The current faddish trend of everything “A.I.” to be the answer to our economic growth is following the short sighted and wishful answer to tangible economic growth and stability of the world trade regime, let alone sustainable development.
Thoughtful and reasonable economic considerations based upon the world’s limited natural resources allocation and basic human needs are slowly being discarded, with the narrowly defined corporate interests overshadowed the general well being of common citizenry.
Observing the economic development of the past half a century, the trend of outsourcing to the lowest cost denominator created the rapid decline of the quality and durability of goods and services, in addition to the current world trade scheme altered fundamentally by the overwhelming undue pressure of Geo-political considerations in business decisions, it is prudent to reconsider the risks and rewards dynamic moving forward for decision makers.
With the upcoming world trade regime under the pressure of short sighted nationalist political consideration, products and services will no longer be freely provided under a clearer set of rules, and marketing strategies will have to consider fragmented markets and overreaching nationalist political interests.
We are entering into the transition towards a multi-polar, Eurasia-driven economic development regime.
From insightful author Pepe Escobar: “ As Prof.

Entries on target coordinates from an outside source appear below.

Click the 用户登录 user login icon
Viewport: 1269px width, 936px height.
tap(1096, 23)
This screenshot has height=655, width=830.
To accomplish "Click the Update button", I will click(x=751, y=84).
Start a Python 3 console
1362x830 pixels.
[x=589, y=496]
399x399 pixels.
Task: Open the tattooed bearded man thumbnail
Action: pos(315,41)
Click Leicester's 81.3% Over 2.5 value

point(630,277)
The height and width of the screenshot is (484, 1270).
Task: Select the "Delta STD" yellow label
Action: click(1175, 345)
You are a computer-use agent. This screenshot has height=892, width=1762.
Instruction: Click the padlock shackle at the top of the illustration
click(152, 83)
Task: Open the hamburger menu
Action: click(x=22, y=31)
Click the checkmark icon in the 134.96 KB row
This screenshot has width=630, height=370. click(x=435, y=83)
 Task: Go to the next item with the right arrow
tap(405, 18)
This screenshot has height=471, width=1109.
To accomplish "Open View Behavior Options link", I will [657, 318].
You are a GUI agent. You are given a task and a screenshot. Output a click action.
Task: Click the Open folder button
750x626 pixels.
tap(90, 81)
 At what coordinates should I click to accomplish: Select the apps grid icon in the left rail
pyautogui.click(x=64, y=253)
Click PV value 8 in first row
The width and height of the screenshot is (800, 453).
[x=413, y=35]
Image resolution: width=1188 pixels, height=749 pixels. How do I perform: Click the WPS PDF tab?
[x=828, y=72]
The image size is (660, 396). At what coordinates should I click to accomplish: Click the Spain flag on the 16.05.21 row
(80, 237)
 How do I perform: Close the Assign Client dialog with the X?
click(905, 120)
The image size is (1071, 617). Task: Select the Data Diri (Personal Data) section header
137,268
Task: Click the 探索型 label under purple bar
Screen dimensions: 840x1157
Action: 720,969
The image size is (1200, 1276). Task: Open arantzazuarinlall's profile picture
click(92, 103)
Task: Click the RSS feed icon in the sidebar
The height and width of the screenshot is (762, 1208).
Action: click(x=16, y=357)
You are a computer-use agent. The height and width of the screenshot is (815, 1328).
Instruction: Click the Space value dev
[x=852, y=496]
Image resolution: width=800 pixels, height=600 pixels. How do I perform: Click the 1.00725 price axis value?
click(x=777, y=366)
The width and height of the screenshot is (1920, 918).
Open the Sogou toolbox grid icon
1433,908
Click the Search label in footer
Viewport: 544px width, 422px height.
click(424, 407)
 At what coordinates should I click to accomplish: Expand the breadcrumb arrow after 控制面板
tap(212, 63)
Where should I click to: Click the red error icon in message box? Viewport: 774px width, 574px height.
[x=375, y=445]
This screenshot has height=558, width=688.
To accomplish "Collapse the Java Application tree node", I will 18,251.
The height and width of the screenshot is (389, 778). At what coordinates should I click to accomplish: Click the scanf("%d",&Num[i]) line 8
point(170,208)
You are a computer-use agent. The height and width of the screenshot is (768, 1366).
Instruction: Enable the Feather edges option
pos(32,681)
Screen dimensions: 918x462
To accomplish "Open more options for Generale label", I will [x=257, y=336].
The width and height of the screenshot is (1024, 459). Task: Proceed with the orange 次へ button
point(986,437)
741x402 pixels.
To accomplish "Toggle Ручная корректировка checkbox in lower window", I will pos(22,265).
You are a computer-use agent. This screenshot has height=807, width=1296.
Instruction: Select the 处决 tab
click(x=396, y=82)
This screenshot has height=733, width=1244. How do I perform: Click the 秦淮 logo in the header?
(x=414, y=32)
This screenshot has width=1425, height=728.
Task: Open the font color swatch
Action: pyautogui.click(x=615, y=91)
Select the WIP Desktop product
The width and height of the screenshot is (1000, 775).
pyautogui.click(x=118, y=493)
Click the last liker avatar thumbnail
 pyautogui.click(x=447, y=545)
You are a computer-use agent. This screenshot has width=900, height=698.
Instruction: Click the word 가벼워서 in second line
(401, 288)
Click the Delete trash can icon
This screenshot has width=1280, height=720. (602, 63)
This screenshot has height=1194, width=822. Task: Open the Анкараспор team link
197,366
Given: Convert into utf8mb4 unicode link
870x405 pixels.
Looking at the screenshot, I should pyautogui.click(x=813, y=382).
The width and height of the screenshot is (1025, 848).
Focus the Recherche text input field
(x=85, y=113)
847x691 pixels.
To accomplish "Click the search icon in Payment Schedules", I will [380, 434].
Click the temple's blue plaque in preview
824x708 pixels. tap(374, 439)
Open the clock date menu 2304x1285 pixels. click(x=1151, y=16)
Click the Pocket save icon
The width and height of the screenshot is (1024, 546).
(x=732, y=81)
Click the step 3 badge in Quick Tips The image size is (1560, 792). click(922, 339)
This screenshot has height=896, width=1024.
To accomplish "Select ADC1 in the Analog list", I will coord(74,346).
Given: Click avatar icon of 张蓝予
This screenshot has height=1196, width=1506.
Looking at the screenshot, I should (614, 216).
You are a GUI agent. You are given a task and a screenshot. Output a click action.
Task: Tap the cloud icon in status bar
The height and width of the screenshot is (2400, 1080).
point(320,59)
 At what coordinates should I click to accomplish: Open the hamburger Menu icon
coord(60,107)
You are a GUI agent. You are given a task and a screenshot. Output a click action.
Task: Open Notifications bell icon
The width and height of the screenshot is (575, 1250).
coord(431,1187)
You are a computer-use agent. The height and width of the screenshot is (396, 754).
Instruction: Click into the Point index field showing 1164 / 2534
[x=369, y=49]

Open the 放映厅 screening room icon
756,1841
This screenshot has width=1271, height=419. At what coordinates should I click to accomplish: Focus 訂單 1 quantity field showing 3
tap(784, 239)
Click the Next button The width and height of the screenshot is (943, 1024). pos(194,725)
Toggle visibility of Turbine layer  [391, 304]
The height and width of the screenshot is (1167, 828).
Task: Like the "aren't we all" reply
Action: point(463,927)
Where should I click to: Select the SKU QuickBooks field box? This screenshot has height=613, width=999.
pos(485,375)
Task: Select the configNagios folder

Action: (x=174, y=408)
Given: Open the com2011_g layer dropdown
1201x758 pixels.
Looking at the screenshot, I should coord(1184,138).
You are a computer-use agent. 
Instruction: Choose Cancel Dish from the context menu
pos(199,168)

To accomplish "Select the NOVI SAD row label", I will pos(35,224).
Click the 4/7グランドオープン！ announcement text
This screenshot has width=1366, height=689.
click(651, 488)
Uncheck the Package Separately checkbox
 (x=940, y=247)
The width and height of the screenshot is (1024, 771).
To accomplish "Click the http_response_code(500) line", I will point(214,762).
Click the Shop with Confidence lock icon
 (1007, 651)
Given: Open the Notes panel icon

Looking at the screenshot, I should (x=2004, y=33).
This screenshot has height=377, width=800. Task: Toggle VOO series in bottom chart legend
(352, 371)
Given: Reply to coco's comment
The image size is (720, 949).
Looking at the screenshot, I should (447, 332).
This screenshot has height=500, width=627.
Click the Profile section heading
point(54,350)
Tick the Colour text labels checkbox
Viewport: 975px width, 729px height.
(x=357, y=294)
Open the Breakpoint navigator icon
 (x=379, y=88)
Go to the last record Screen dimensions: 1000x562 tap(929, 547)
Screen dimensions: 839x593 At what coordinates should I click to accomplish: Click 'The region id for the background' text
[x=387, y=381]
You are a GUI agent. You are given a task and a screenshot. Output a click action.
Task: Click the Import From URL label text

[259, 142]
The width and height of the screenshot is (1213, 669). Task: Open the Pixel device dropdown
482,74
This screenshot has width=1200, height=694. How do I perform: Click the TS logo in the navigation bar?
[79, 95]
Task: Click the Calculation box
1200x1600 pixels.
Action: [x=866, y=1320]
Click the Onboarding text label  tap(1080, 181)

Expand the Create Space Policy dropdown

Michael Hudson frames it, we are right in the middle of “the whole split of the world and the turning towards China, Russia, Iran, BRICS”, united in “an attempt to reverse, undo, and roll back the whole colonial expansion that’s occurred over the last five centuries.” So we’re back to the “garden and jungle” syndrome – first coined by imperial Britain orientalist Rudyard Kipling.....The difference now, compared to all those decades ago of .... free lunch, is “an immense shift of technological advance”, away from North America and the US, to China, Russia and selected nodes across Asia. Are we heading towards what I described as techno-feudalism – which is the AI format of rent-seeking turbo-neoliberalism? Or are we heading to something similar to the origins of industrial capitalism? “
Regardless of the changes and major paradigm shifting ahead, maintaining sound judgement with consideration of providing lasting (sustainable) products and services that meet basic needs, and not just in creating and satisfying artificial desires, will prove to be a less chaotic, but Chaordic (borrow from Dee Hock) path for businesses.